Specifically BP complains that the Joint Venture invoiced and received overpayments for work authorized in the July Work Releases (numbers 14–21, signed by Cashman through its General Counsel, Andrew Saunders),2 involving the chartering of the Joint Venture's skimming barges. Under the MSC,3 BP retained the right to pay invoices when they were received and to dispute or "contest the correctness of the amount and seek reimbursement" later. Art. 904 ("[P]ayment of any amount, including any disputed amount, by Company will not waive Company's right subsequently to contest the correctness of the amount and seek reimbursement from Contractor."). The MSC further gave BP the right to audit Defendants, which were required to maintain "complete and correct Documentation" related to all work done for BP. Arts. 23.01, 23.03. After paying Defendants more that $68 million based on Defendants' invoices, BP notified Defendants on November 1, 2011 that it would conduct an audit of the charges. That audit, according to BP, revealed millions of dollars of overcharges.

Standard of Review

Summary judgment under Federal Rule of Civil Procedure 56(c)is appropriate when, viewing the evidence in the light most favorable to the nonmovant, the court determines that "the pleadings, depositions, answers to interrogatories and admissions on file, together with the affidavits, show that there is no genuine issue as to any material fact and that the moving party is entitled to judgment as a matter of law." A dispute of material fact is "genuine" if the evidence would allow a reasonable jury to find in favor of the nonmovant. Anderson v. Liberty Lobby, Inc., 477 U.S. 242, 248, 106 S.Ct. 2505, 91 L.Ed.2d 202 (1986).

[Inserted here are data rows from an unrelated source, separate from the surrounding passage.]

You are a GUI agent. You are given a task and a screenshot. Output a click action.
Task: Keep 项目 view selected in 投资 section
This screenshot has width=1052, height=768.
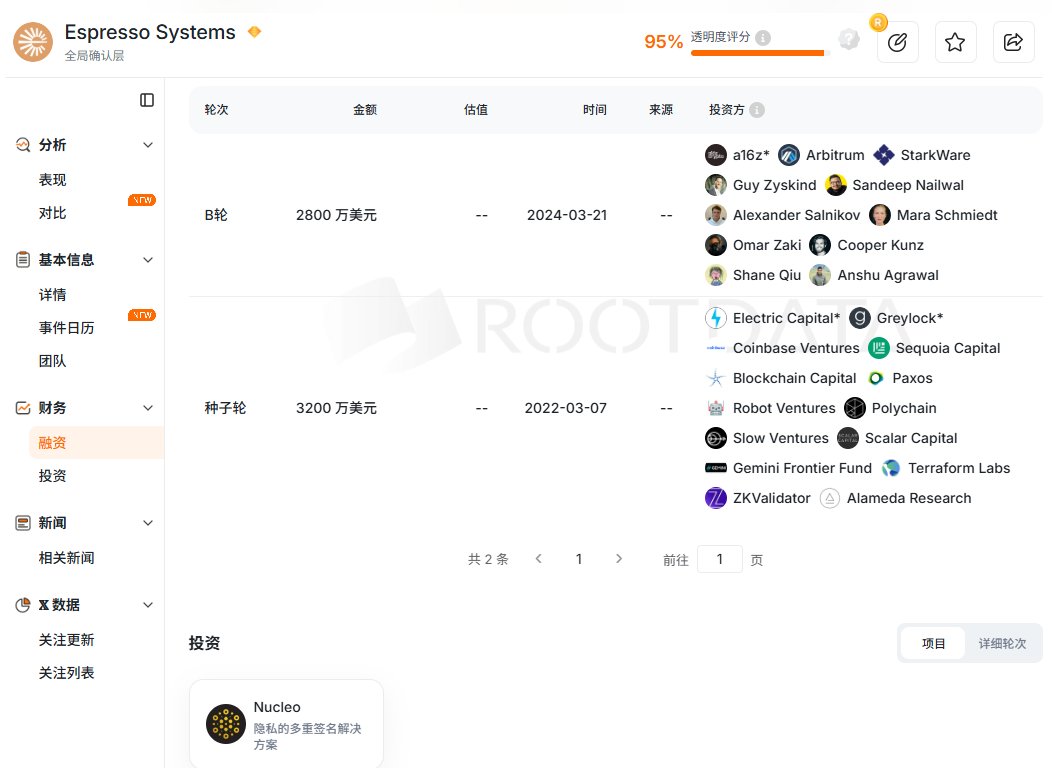click(x=933, y=643)
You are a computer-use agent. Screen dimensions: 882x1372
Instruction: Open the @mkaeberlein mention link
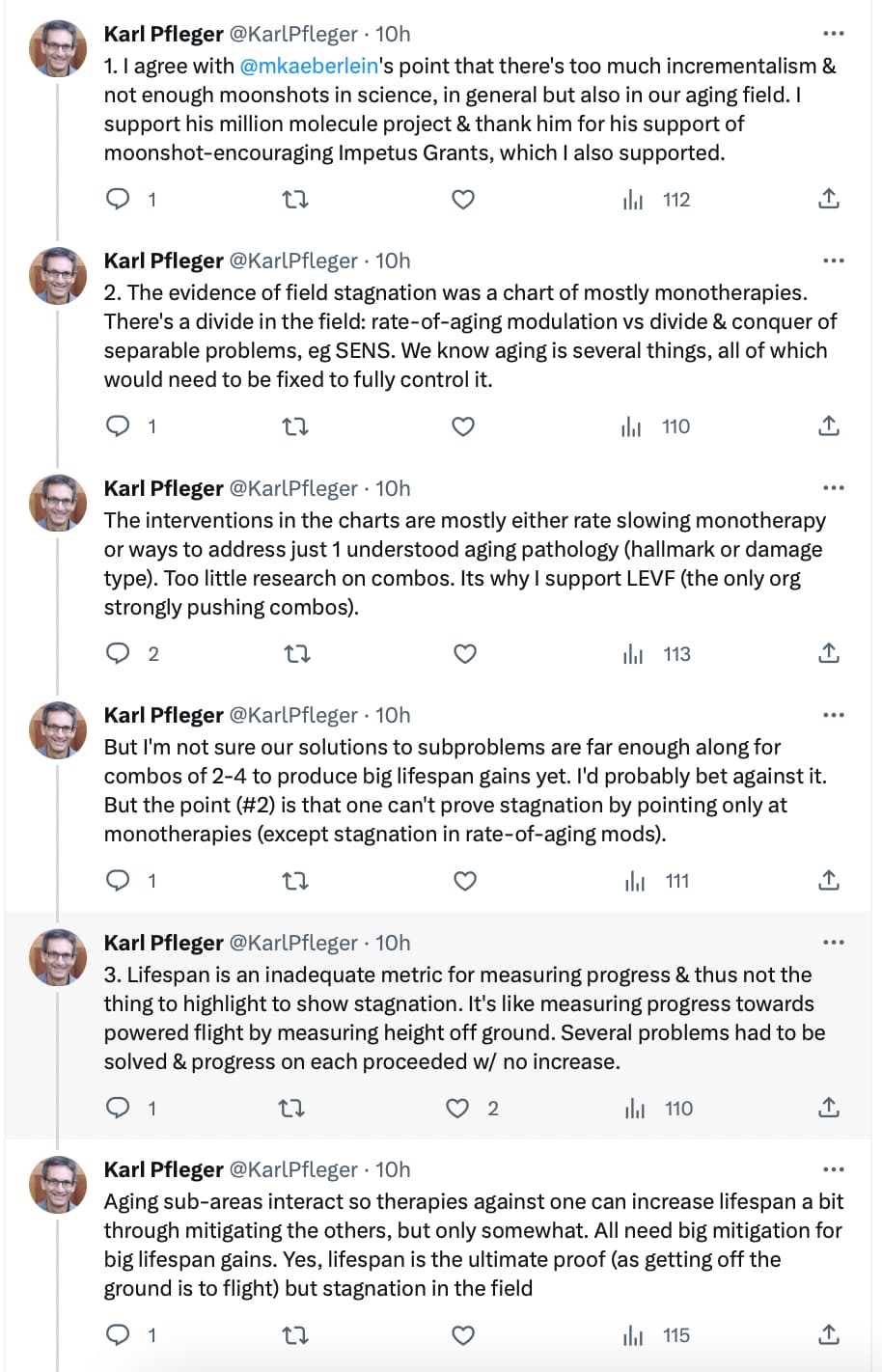(x=309, y=66)
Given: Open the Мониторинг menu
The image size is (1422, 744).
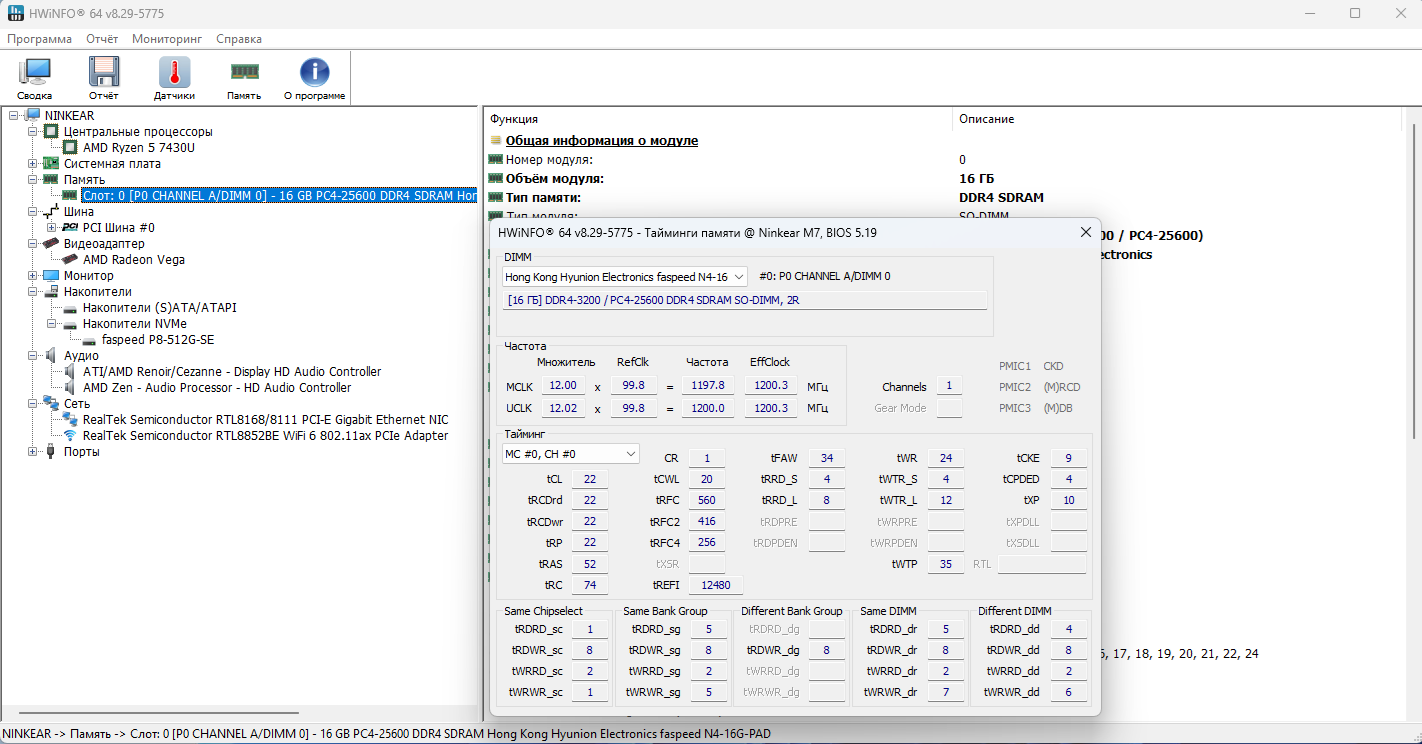Looking at the screenshot, I should click(167, 39).
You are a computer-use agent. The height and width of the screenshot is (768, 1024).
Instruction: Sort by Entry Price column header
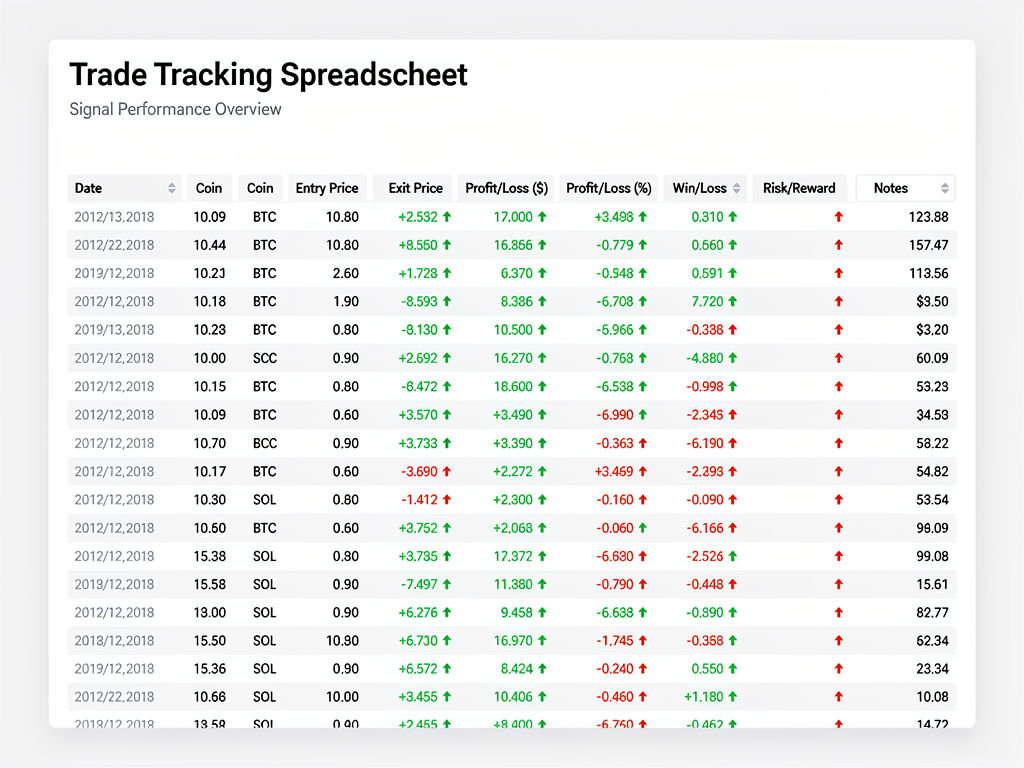[x=327, y=188]
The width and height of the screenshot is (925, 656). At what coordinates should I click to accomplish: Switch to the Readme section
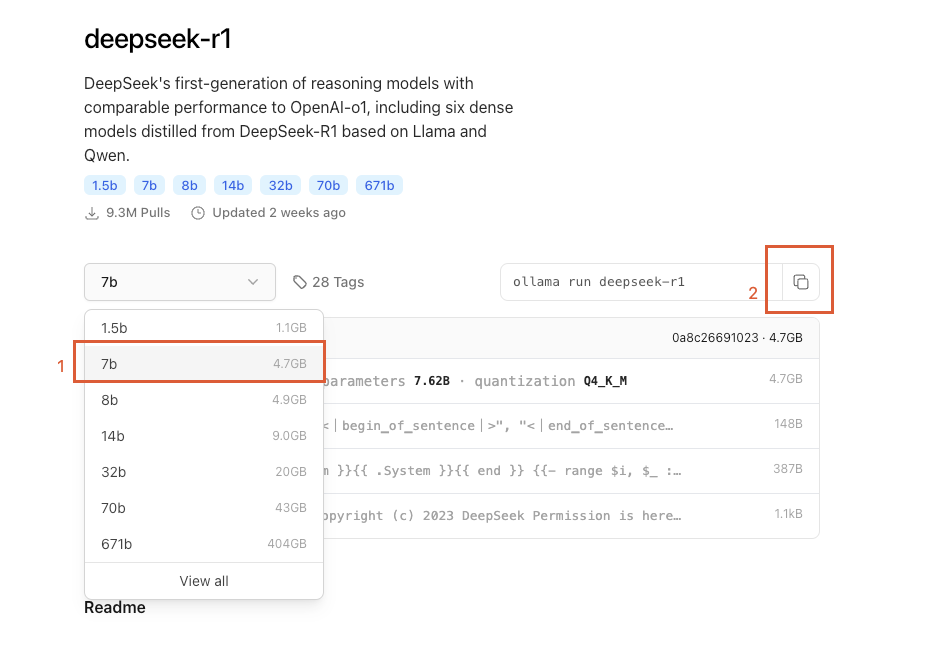click(x=113, y=607)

Where the nonmovant bears the burden of proof at trial, the movant must offer evidence that undermines the nonmovant's claim or point out the absence of evidence supporting essential elements of the nonmovant's claim; "the movant may, but does not have to, negate the elements of the nonmovant's case to prevail on summary judgment." Celotex Corp. v. Catrett, 477 U.S. 317, 323, 106 S.Ct. 2548, 91 L.Ed.2d 265 (1986); Lujan v. National Wildlife Federation, 497 U.S. 871, 885, 110 S.Ct. 3177, 111 L.Ed.2d 695 (1990); Edwards v. Your Credit, Inc., 148 F.3d 427, 431 (5th Cir.1998).

If the movant meets its burden and points out an absence of evidence to prove an essential element of the nonmovant's case on which the nonmovant bears the burden of proof at trial, the nonmovant must then present competent summary judgment evidence to support the essential elements of its claim and to demonstrate that there is a genuine issue of material fact for trial. National Ass'n of Gov't Employees v. City Pub. Serv. Board, 40 F.3d 698, 712 (5th Cir.1994). "[A] complete failure of proof concerning an essential element of the nonmoving party's case renders all other facts immaterial." Celotex, 477 U.S. at 323, 106 S.Ct. 2548. The nonmovant may not rely merely on allegations, denials in a pleading or unsubstantiated assertions that a fact issue exists, but must set forth specific facts showing the existence of a genuine issue of material fact concerning every element of its cause(s) of action. Morris v. Covan World Wide Moving, Inc., 144 F.3d 377, 380 (5th Cir.1998).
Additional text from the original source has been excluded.